Banks to audit cyber security every 6 months

As India moves rapidly to digital banking, the Centre has asked public sector banks to conduct half-yearly cyber security audits to save customers using internet banking from cyber threats and data breaches.

“The lenders have also been asked to implement auditors’ recommendations strictly,” a top official told DH, adding, the diktat is “patch early, patch often”.

They have been asked to work on alerts and advisories issued by the Reserve Bank of India on priority, the official said.

The move is expected to instill people’s confidence in banking, shaken by the recent data breaches including in the second largest state-owned lender — Punjab National Bank.

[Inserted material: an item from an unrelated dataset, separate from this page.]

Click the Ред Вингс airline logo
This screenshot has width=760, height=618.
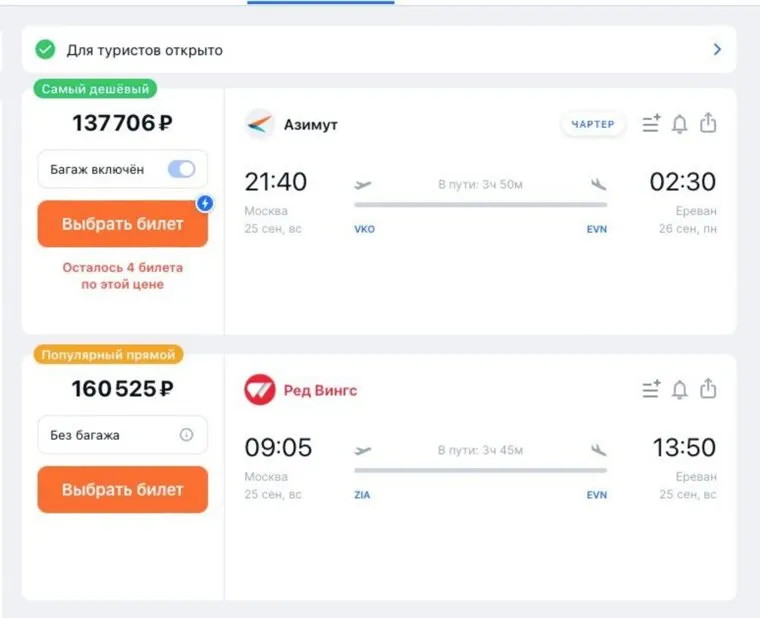click(260, 389)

Early this year, a Bengaluru-Singapore based cyber security company had reported that it had seen passwords, credit and debit card details of close to 10,000 PNB clients. The revelation came at a time when PNB was battling one of the worst banking frauds in India, involving diamond jeweller Nirav Modi. The details of the cyber audit were discussed at the recent review of PSU banks undertaken by Finance Minister Arun Jaitley during which the lenders were also asked to properly enforce password policies which allowed them to go in for two-layered passwords that are difficult for criminals to sniff out.

The lenders have also been asked to conduct vulnerability assessment of servers of business computers frequently and exercise practice of ‘white-listed applications’, a concept which allows only pre-approved and specified programmes to run on computers and help block malware, the official said.

Meanwhile, the Reserve Bank of India has said that further enhancing levels of protection against cyber security risk is its foremost agenda in 2018-19. RBI had earlier asked banks to immediately put in place a cyber security policy to combat cyber threats.

The government’s main focus is now on preventing cyber crimes as India moves to digital banking on a faster pace, said the official.